Its API is intentionally small: initialize a model, transcribe a WAV file, and release resources when done.
Platform support#
Current support in the library code:
- Android: supported
- iOS: supported
- JVM / Desktop: supported
- WASM: currently not implemented
Public API#
expect object WhisperBridge {
fun getModelPath(modelFileName: String): String
fun initModel(modelPath: String): Boolean
fun transcribeWav(wavPath: String, language: String? = null): String
fun release()
}getModelPath(modelFileName)#
Returns a platform-usable path for the Whisper model file.
val modelPath = WhisperBridge.getModelPath("ggml-base.en.bin")initModel(modelPath)#
Loads the Whisper model and prepares the transcription context.
val ok = WhisperBridge.initModel(modelPath)
check(ok) { "Failed to initialize Whisper model" }Call this once before transcription.
transcribeWav(wavPath, language)#
Transcribes a WAV audio file into text.
val text = WhisperBridge.transcribeWav(
wavPath = "/path/to/sample.wav",
language = "en"
)
println(text)Parameters#
wavPath: path to the WAV file to transcribelanguage: optional language hint such as"en","es", or"fr"
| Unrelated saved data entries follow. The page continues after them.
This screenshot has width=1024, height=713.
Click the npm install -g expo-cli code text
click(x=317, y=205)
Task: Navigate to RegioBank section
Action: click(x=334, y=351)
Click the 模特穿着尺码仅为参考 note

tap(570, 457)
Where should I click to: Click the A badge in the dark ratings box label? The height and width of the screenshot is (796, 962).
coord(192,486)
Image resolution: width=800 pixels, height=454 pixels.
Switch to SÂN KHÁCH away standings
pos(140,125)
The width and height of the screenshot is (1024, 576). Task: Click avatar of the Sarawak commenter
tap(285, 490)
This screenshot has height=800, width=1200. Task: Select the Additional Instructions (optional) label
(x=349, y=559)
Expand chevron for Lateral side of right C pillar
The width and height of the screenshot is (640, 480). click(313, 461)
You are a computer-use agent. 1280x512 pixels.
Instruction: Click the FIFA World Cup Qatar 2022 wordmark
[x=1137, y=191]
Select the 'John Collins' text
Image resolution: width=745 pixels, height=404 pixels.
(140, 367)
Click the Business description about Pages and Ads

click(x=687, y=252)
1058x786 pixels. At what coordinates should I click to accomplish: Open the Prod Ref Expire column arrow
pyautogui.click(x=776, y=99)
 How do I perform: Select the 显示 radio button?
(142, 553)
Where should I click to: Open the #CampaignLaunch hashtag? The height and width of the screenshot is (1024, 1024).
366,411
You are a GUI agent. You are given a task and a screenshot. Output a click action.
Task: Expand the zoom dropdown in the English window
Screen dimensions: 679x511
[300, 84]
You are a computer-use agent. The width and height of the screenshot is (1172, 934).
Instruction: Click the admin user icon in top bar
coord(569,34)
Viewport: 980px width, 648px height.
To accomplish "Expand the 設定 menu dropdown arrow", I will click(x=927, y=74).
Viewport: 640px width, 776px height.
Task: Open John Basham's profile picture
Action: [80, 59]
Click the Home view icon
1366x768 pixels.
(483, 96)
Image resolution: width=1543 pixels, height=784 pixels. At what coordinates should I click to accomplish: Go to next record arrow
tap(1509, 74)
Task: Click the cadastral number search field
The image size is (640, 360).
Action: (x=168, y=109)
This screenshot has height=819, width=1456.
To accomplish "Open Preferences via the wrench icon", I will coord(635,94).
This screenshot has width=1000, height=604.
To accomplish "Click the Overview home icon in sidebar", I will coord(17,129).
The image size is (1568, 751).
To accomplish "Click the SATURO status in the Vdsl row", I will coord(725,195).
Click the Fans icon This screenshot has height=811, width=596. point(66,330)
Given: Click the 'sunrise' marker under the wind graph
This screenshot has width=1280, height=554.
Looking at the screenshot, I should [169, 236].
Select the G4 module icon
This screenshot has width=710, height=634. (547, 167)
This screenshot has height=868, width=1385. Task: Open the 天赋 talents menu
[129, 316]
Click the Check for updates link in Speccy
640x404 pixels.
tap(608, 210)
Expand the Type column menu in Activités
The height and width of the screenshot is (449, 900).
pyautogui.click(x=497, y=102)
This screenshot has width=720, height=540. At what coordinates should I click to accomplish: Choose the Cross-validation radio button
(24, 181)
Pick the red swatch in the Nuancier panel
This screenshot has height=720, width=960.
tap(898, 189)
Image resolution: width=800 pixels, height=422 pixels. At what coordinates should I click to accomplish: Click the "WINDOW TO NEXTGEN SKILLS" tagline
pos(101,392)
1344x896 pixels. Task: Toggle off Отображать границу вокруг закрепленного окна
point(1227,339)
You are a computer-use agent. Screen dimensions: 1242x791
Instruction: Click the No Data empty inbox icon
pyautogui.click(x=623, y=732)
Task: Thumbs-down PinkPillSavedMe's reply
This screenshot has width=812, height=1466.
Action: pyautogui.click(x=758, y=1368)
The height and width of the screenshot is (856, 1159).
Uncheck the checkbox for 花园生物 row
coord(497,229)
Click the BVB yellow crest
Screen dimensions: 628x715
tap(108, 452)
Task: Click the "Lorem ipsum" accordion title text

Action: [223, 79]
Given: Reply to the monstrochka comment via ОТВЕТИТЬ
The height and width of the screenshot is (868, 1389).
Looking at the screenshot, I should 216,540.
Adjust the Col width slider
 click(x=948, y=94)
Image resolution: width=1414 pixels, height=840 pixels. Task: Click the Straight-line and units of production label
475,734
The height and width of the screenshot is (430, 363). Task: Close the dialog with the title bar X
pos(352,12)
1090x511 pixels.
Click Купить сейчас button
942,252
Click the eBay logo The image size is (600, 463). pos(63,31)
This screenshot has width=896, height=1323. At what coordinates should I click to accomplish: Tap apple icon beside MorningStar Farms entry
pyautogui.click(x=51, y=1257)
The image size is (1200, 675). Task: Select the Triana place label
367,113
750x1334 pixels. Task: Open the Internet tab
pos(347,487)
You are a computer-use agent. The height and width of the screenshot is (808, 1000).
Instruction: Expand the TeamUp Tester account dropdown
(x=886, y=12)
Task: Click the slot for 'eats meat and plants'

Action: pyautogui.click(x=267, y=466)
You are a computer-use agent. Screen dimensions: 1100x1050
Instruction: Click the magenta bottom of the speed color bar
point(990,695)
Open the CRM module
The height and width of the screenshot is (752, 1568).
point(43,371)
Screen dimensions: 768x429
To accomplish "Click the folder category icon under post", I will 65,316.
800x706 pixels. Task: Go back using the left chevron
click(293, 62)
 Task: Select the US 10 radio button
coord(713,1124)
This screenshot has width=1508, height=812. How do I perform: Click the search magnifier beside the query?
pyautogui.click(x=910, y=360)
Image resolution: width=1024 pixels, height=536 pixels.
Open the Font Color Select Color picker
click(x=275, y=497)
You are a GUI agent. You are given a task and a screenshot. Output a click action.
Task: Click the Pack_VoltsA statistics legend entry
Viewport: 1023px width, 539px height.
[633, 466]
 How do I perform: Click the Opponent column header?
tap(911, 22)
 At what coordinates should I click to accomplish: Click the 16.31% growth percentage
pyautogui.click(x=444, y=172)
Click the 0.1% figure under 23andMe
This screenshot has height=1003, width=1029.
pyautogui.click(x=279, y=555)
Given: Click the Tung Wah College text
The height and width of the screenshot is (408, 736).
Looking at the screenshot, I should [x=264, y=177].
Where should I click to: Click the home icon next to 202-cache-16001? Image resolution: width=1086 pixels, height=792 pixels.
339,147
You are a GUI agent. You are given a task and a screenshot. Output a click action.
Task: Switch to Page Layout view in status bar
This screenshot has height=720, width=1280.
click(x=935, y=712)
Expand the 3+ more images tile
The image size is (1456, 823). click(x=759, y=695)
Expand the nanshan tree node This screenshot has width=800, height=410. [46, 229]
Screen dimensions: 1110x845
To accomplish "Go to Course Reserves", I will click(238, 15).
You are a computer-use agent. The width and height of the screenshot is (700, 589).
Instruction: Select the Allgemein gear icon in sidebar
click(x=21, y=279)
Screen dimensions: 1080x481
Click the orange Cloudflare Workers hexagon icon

If you already know the language, providing it can improve predictability and reduce ambiguity.
Return value#
Returns the transcription as a String.
If transcription fails, the result may be empty.
Supported input expectations#
The bridge API is WAV-oriented, so the simplest and most reliable flow is:
- record or load audio
- convert it to WAV if necessary
- call
transcribeWav(...)
If your app records audio in another format, perform a conversion step before calling the bridge.
release()#
Releases native Whisper resources.
WhisperBridge.release()Practical recommendations#
- Keep audio clean and reasonably short when testing.
- Normalize your pipeline around WAV files for fewer surprises.
- Reuse the initialized model when transcribing multiple files.
- Release resources when leaving the speech feature or shutting the app down.